The syntax for creating a sequence is :
CREATE SEQUENCE sequence_name
MINVALUE value
MAXVALUE value
START WITH value
INCREMENT BY value
CACHE value;
If you omit the MAXVALUE, it will default to
MAXVALUE 999999999999999999999999999
To retrieve the next value from the sequence, nextval is to be used :
sequence_name.nextval
The nextval statement needs to be used in an SQL statement, for instance :
INSERT INTO tbl_name(tbl_id, tbl_col_name)
VALUES(sequence_name.nextval, ‘Name’);
The CACHE option specifies how many values would be stored in memory for faster access. It sounds good, but if for some reason a system failure occurs, all cached sequence values would be “lost” – when the system is be back up, the sequence will use the next value starting from MINVALUE + CACHE. NOCACHE sacrifices some performance, but you won’t get a “gap” in the values.
Oracle DOES NOT implement any column with autoincrement property. In turn, MySQL does not support sequences. MySQL uses autoincrement,applied to the primary key during table creation :
create table tbl_01 (id int primary key auto_increment, name varchar(100));
The value for the primary key will be assigned automatically, if during an insert there is no value manually assigned to the id column.
Note that the “sequence” will start from the highest value. If we manually insert a record with a number for the id higher than the maximum id in that table, the next insert with no value for the id will automatically assign that max value incremented.
For example suppose you have the following data in the table:
id name
1 One
2 Two
3 Three
You do an insert like this :
INSERT INTO tbl_01(id, name) VALUES (10, ‘Ten’);
You will end up with the following table :
id name
1 One
2 Two
3 Three
10 Ten
When you execute the following SQL:
INSERT INTO TABLE tbl_01(name) VALUES (’Next’);
You will end up with :
id name
1 One
2 Two
3 Three
10 Ten
11 Next
You can insert record with a value for the id lower than the MAX(id) and that will not affect the next autoincrement value. It just has to follow the normal rules for the primary key (no duplicates).
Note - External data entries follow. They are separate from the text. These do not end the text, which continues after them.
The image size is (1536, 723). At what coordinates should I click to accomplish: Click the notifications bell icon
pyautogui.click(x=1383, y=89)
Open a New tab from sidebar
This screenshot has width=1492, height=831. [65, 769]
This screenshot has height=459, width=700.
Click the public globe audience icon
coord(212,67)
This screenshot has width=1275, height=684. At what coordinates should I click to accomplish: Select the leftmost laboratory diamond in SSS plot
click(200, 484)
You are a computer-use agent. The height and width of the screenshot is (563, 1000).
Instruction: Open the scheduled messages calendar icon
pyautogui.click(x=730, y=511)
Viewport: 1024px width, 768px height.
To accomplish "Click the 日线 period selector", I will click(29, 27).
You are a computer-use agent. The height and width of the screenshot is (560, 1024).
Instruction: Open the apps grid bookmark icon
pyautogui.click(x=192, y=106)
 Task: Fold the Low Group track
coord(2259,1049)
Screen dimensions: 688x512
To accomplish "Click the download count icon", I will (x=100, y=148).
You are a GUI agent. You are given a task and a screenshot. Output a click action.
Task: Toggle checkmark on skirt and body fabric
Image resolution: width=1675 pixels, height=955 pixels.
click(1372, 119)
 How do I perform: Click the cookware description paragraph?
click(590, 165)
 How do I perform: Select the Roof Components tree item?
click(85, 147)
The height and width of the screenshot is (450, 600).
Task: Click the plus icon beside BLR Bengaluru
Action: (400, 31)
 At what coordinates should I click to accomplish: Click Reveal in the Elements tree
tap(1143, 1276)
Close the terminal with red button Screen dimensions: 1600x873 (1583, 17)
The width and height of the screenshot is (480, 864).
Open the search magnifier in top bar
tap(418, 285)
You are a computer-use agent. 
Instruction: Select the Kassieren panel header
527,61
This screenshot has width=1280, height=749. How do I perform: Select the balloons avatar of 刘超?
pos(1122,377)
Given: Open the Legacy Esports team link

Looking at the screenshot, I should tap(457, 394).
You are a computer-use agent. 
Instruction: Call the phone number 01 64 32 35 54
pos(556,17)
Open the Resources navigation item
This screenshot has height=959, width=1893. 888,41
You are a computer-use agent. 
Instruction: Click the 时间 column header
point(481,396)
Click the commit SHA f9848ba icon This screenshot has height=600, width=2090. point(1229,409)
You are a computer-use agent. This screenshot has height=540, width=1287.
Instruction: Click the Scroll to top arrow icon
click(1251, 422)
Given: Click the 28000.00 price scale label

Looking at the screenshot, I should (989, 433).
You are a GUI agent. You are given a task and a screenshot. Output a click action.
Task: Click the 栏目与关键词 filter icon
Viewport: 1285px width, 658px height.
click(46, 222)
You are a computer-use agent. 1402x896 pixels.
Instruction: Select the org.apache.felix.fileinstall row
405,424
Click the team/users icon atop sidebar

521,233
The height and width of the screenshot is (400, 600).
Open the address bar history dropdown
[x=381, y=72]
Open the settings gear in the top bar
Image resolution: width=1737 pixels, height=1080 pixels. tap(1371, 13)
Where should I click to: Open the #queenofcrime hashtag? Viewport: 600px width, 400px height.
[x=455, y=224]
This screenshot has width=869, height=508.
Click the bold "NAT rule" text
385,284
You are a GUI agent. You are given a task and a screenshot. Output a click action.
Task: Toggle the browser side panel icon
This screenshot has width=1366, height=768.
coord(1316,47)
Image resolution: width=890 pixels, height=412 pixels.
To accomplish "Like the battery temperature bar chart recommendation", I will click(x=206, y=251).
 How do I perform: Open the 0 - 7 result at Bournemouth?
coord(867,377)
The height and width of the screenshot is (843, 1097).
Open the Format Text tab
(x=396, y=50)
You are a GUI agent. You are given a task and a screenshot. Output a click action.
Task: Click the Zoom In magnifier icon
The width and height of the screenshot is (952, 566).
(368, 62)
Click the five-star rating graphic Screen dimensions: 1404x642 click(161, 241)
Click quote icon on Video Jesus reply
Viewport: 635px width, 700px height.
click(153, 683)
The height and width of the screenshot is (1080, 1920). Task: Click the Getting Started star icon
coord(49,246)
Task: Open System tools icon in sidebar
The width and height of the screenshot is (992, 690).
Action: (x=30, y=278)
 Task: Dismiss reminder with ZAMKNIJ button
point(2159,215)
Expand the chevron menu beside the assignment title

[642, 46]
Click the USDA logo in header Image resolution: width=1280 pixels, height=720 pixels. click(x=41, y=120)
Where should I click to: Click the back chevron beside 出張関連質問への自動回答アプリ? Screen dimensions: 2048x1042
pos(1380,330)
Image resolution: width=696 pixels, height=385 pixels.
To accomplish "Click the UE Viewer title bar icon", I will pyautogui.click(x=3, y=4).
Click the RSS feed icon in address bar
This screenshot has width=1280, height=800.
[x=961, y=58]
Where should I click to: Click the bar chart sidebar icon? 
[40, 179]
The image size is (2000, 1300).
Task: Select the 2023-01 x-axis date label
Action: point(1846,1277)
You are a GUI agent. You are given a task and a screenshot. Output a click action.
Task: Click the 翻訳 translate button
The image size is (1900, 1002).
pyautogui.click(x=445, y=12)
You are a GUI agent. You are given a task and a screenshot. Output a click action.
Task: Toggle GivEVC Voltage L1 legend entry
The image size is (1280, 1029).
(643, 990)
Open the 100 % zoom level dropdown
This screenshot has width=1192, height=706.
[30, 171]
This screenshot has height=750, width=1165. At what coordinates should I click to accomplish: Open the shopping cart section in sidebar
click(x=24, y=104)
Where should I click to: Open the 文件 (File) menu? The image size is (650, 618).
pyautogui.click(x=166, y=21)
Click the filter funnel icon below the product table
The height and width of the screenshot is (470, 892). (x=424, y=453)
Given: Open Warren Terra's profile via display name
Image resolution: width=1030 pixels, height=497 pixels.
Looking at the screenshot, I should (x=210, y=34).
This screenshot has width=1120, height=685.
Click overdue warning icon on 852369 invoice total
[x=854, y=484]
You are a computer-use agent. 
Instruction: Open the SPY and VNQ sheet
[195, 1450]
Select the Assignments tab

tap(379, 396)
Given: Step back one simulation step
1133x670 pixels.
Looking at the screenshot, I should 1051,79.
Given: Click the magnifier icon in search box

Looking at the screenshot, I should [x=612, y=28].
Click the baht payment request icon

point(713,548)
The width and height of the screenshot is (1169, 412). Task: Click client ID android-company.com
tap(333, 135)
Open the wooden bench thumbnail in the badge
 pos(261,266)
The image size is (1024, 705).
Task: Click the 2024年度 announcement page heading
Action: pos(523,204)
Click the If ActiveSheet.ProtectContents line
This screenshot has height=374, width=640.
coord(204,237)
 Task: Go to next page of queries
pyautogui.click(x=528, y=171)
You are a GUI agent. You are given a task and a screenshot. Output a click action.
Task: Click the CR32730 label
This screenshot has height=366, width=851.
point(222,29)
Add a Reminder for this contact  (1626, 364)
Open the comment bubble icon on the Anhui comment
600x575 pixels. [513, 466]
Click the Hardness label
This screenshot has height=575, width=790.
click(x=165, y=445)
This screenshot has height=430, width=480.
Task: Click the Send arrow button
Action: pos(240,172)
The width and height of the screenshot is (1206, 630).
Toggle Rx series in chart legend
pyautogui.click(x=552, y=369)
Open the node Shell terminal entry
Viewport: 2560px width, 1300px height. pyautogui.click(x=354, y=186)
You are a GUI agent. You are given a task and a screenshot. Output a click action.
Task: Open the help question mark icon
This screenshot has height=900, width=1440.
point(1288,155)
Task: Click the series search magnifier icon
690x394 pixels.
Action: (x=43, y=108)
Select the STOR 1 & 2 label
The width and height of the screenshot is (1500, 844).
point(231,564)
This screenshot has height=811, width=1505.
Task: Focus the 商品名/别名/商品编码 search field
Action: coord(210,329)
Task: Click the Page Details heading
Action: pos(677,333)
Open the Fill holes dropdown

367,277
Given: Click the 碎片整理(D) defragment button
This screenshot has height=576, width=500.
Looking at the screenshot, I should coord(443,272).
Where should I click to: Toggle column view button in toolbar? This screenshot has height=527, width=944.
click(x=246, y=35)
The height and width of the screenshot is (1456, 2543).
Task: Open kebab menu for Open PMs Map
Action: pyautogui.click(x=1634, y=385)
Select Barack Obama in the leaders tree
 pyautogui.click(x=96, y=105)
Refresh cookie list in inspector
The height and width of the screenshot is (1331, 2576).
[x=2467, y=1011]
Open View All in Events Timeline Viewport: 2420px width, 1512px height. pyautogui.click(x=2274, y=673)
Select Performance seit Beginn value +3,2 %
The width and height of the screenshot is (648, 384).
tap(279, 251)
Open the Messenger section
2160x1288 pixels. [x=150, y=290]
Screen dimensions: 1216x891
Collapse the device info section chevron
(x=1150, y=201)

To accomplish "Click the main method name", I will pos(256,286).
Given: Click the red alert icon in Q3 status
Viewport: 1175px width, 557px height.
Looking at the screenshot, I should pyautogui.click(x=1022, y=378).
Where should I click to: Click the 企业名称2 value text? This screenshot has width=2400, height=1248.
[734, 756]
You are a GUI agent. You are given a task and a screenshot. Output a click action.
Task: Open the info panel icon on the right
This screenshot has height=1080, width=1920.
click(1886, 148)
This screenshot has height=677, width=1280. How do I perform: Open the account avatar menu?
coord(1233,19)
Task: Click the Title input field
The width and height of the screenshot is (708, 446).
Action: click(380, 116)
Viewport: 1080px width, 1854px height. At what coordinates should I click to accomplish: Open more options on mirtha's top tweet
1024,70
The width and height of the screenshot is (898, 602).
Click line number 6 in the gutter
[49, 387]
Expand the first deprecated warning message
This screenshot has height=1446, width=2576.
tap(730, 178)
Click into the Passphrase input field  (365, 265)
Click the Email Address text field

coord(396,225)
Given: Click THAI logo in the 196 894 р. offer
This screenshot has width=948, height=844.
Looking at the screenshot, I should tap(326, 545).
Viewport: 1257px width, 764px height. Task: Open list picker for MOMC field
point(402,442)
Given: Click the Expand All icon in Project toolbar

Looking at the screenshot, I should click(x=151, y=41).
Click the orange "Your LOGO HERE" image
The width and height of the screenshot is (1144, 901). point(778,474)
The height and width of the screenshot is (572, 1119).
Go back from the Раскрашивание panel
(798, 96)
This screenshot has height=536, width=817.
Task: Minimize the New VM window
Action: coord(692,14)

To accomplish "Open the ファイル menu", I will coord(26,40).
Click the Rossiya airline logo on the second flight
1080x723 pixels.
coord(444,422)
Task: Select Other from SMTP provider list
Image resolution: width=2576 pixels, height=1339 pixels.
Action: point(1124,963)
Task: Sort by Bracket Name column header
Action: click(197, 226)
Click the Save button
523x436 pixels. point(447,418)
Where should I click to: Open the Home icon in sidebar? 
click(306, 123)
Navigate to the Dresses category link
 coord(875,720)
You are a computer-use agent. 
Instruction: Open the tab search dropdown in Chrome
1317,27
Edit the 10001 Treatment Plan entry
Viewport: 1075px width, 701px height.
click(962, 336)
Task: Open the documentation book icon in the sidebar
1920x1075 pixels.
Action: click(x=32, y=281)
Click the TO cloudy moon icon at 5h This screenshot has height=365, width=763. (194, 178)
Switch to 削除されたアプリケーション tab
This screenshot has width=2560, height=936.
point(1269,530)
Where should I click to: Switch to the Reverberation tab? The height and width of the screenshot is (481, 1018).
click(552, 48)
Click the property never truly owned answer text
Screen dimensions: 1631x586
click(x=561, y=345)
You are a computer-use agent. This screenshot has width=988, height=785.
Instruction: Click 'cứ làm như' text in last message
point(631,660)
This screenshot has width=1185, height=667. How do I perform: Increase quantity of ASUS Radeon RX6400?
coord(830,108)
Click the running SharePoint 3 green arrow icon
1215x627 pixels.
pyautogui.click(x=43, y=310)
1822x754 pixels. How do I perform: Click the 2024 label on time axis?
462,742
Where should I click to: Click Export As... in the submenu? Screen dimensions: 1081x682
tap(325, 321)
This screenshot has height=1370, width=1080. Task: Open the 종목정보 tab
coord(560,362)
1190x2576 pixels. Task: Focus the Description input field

Also if all the records are deleted from the table, the autoincrement is not affected (it will continue to assign the incremented MAX(id) based on the values that were previously in the table). In order to “reset the sequence” a the table must be truncated :
truncate table tbl_01
Now the first automatically generated value for the id will be 1. You can achieve the same by :
ALTER TABLE tbl_01 auto_increment=value
Compared to Oracle, MySQL is pretty straightforward, but does have its [big] limitations: it cannot be used across multiple tables and you cannot set different increment values.